→ INSTRUCTIONS TO FOLLOW
Leaving out all pictures, restate word for word the lines from the one with "This screenshot has" through the last line of the entries.

*** Opening ENTRIES SHOWN ***

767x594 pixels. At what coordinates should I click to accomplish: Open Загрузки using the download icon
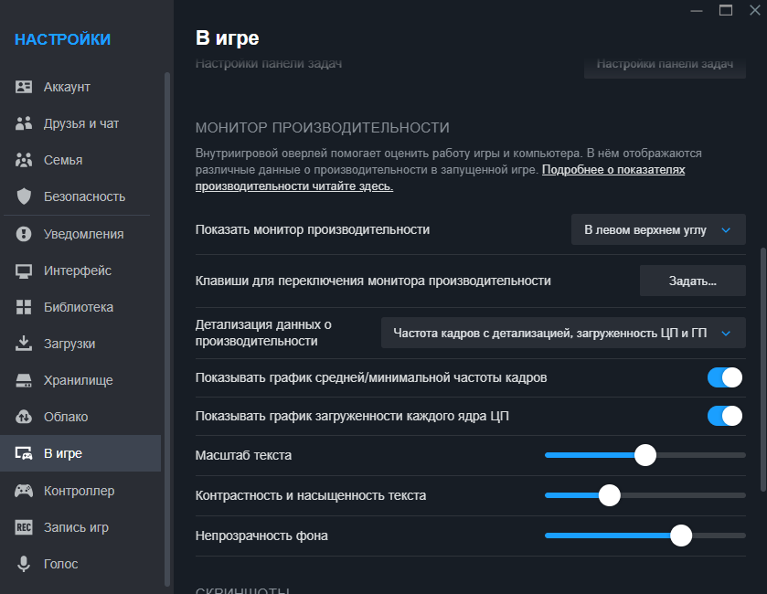(25, 344)
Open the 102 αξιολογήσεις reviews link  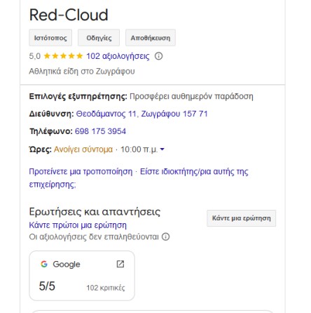[x=118, y=56]
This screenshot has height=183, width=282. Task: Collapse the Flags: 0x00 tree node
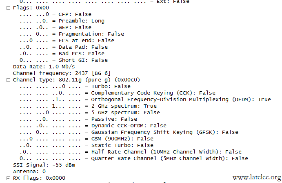click(8, 8)
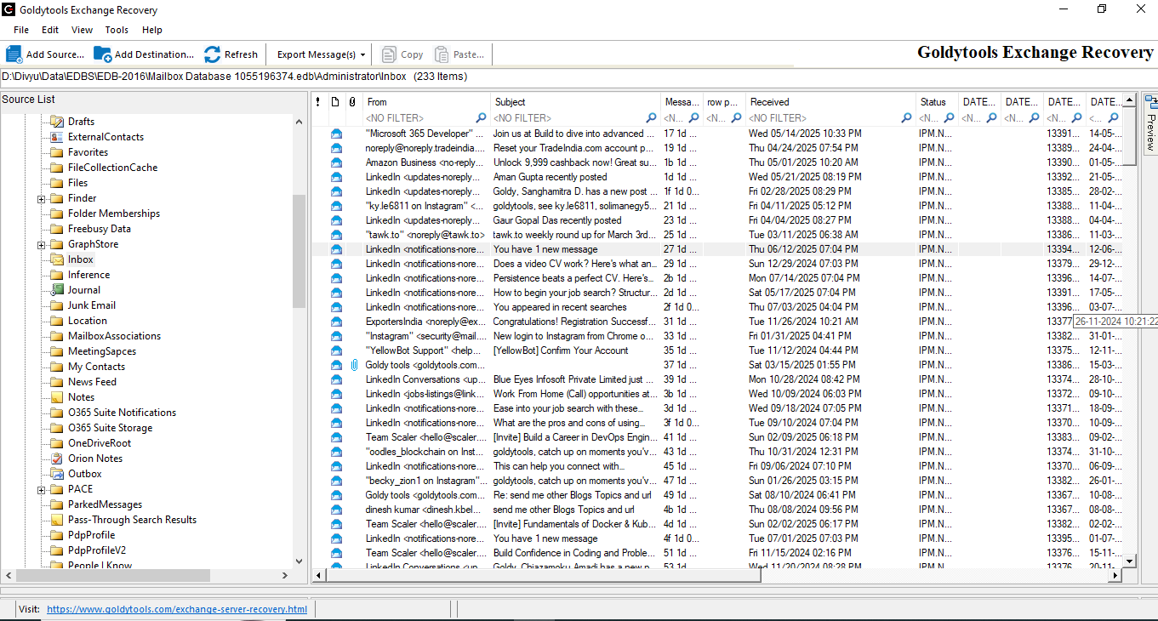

*** Closing ENTRIES SHOWN ***

→ RESPONSE TO THIS TASK
This screenshot has height=183, width=282. Task: Collapse the Flags: 0x00 tree node
click(8, 8)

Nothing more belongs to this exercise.